Akibat dari perkara mega korupsi timah ini telah secara jelas membuat masyarakat takut untuk melakukan penambangan sebagaimana merupakan mayoritas mata pencaharian masyarakat Bangka Belitung.

Masyarakat dibuat ketakutan, kebingungan dan tak berdaya atas adalah jerat pidana pada perkara mega korupsi tata niaga timah ini.

Selain itu, apabila mengacu pada kilas balik perkara ini telah mengakibatkan banyak perusahaan swasta gulung tikar sehingga mengakibatkan terjadi nya PHK secara massal.

Dalam dari PHK besar-besar ini pun telah mengakibatkan perekonomian nasional menjadi terganggu dimana tingkat pengangguran terbuka (TPT) di Bangka Belitung naik menjadi sebesar 4,63 % (persen).

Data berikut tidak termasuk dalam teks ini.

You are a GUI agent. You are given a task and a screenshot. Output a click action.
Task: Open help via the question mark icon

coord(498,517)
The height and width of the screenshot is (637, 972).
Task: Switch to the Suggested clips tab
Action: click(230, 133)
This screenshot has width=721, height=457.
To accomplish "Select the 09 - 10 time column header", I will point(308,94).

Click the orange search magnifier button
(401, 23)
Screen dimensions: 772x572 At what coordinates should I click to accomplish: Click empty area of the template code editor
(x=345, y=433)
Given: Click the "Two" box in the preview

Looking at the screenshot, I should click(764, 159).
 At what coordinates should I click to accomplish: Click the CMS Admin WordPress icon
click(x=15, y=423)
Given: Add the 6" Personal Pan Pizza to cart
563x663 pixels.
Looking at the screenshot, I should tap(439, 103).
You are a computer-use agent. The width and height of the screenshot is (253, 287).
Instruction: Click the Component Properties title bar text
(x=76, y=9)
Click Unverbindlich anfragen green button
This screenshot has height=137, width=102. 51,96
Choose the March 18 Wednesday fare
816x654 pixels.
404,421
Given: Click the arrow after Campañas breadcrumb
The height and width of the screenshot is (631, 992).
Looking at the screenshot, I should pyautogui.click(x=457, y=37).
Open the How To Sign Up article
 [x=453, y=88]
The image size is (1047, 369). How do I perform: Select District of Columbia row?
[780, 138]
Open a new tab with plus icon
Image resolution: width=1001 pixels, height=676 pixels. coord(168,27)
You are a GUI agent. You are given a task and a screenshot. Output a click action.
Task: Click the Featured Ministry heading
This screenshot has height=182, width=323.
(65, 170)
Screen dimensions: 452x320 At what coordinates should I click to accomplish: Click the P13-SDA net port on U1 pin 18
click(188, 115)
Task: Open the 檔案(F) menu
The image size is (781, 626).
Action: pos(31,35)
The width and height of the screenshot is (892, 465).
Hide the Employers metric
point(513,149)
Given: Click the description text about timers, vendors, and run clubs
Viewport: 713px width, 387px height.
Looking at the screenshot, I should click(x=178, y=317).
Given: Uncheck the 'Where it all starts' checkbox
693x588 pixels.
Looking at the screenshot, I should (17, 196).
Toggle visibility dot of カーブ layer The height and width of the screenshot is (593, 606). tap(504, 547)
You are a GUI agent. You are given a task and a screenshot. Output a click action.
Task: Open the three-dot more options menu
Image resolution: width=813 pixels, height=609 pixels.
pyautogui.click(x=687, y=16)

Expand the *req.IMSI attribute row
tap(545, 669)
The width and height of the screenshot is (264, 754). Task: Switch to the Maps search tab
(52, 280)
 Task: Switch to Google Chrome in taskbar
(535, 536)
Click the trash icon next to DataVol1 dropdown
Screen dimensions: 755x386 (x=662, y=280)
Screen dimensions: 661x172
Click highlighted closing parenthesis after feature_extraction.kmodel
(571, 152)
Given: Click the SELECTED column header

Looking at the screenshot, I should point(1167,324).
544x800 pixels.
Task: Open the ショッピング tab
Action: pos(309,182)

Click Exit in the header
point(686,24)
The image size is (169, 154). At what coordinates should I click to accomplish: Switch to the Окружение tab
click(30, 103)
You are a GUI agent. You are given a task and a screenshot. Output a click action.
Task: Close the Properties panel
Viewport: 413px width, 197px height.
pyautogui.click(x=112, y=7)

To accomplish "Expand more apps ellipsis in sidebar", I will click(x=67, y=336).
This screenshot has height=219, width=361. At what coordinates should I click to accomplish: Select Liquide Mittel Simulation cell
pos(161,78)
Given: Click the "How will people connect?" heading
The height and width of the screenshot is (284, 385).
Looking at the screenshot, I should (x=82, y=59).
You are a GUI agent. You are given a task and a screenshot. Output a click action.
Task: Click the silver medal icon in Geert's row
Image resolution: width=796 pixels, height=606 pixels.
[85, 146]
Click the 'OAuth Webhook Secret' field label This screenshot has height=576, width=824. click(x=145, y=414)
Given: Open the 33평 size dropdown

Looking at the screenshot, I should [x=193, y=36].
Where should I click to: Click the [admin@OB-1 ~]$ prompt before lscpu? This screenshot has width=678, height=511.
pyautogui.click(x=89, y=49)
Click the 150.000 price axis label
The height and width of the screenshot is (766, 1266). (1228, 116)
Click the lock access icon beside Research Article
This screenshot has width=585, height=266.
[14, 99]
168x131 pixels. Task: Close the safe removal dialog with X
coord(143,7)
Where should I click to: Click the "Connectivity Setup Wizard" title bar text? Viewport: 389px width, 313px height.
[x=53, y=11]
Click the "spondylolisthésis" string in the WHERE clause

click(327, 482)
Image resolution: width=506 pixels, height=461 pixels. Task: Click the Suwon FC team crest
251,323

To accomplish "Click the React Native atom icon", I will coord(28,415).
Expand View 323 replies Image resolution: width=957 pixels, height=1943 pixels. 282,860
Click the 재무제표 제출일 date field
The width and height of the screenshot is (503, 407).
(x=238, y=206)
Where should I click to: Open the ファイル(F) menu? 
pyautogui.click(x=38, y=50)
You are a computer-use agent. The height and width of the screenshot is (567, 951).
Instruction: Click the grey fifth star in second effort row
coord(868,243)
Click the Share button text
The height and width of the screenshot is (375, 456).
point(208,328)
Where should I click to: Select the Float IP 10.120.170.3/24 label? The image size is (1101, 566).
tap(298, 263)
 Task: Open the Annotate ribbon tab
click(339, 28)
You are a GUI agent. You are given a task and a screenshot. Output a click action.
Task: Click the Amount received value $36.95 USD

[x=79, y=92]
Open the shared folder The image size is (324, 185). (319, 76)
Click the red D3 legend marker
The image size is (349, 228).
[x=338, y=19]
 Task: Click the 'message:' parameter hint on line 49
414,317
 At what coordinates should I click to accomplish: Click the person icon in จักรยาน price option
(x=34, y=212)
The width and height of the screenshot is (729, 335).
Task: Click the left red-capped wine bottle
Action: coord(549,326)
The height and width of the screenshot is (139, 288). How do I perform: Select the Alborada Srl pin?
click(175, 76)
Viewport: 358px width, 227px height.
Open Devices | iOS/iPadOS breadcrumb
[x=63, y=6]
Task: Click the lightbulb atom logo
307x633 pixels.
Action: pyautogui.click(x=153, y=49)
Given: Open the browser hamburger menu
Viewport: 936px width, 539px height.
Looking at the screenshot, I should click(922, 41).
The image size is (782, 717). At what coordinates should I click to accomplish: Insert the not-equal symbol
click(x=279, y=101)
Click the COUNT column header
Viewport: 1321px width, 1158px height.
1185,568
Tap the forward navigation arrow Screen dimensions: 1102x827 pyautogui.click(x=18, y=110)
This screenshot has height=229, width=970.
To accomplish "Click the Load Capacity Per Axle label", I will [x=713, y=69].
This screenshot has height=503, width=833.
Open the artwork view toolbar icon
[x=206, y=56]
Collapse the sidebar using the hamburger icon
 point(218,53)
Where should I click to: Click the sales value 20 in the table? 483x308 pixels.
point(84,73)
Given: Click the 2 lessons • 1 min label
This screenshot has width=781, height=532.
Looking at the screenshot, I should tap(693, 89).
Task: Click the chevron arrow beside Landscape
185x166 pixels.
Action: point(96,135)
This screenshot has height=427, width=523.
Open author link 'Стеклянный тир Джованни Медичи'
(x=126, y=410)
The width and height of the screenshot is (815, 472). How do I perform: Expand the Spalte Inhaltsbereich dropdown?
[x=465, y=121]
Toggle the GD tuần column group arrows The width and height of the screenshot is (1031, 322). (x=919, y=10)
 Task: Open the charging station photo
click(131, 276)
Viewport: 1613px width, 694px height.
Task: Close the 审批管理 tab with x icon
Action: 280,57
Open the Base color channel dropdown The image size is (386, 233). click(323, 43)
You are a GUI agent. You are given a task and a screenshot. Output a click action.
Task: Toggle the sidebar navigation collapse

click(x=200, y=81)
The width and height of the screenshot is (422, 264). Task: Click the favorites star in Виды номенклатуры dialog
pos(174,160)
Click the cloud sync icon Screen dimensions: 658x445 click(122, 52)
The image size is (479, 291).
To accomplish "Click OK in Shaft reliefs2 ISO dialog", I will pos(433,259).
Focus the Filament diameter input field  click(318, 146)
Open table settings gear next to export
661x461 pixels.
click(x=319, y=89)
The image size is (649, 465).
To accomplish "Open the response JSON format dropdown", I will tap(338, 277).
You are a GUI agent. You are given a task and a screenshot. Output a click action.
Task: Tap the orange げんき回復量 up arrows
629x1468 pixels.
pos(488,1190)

Pertumbuhan perekonomian bangka belitung mengalami penurunan drastis dimana tercatat hanya mencapai 0,13 persen sehinga menjadikan Bangka Belitung sebagai daerah dengan perekonomian terendah di Sumatera.

Hal ini menjadi semakin krusial karena framing buruk yang ditujukan kepada masyarakat Bangka Belitung yang menyebabkan para perorangan maupun korporasi yang tidak seharusnya dipersalahkan dihujat/direndahkan/dihina bahkan dikucilkan oleh segenap masyarakat Republik Indonesia.

Mungkin publik Indonesia hanya tertuju pada framing “Rp 271 triliun” saja, tapi seharusnya publik harus mengetahui fakta sesungguh dari klaim buruk tersebut karena pada faktanya kerugian negara sebagaimana didalilkan bukan lah “actuall loss”.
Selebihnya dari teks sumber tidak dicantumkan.